__To do__: Would you please retype, exactly, the lines of the listing below between the line with "Task: Choose May 25 in the calendar" and the line with "Screen dimensions: 1058x1609", inclusive?

__Recorded data__:
===
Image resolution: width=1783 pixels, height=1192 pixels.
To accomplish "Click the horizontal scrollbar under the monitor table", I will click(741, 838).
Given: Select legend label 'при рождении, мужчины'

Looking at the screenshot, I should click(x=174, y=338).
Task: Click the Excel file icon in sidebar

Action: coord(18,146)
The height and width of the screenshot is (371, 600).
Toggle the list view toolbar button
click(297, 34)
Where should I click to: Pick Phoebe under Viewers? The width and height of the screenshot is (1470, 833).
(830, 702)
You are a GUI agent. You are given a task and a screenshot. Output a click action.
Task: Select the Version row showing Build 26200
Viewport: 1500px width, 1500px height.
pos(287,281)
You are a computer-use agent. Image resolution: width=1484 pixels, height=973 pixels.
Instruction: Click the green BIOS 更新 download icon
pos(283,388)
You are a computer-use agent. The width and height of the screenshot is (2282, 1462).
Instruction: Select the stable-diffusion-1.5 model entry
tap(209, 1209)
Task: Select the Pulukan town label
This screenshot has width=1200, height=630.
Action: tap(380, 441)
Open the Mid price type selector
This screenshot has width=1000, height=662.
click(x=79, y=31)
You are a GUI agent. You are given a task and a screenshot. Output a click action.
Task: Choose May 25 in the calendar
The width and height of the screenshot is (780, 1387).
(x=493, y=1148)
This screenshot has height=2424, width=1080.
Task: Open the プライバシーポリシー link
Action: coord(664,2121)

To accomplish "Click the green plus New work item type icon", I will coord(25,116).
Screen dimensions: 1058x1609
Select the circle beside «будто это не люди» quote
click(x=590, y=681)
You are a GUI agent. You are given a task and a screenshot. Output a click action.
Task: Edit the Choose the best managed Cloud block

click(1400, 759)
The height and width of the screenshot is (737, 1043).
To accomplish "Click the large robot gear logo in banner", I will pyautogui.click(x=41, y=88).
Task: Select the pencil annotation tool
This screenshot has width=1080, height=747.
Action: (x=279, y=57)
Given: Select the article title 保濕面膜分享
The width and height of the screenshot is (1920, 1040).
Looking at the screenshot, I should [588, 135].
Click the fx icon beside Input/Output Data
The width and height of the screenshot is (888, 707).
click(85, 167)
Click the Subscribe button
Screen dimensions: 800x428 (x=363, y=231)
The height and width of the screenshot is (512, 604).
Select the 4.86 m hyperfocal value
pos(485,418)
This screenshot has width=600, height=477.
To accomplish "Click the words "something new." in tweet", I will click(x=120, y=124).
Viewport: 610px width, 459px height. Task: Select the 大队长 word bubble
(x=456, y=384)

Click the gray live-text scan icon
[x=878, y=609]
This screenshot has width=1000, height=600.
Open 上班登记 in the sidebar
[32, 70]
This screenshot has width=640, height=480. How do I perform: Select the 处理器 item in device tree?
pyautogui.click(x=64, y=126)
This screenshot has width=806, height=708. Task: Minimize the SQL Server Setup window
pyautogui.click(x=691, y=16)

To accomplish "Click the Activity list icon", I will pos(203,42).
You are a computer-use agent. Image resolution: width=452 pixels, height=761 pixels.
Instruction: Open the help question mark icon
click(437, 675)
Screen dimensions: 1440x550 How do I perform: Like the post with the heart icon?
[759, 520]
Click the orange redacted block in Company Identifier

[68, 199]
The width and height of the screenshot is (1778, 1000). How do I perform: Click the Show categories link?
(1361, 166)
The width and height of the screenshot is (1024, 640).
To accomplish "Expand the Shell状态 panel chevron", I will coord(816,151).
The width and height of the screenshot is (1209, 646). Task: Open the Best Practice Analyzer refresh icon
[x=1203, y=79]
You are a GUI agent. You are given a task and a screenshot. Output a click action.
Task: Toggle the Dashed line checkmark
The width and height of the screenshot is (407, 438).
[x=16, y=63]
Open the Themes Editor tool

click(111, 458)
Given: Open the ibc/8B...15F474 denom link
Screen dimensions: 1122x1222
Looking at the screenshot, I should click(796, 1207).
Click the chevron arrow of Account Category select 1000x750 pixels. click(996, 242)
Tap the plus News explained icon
===
__Answer to the exercise__:
Task: Choose May 25 in the calendar
The width and height of the screenshot is (780, 1387).
(x=493, y=1148)
This screenshot has height=2424, width=1080.
Task: Open the プライバシーポリシー link
Action: coord(664,2121)

To accomplish "Click the green plus New work item type icon", I will coord(25,116).
Screen dimensions: 1058x1609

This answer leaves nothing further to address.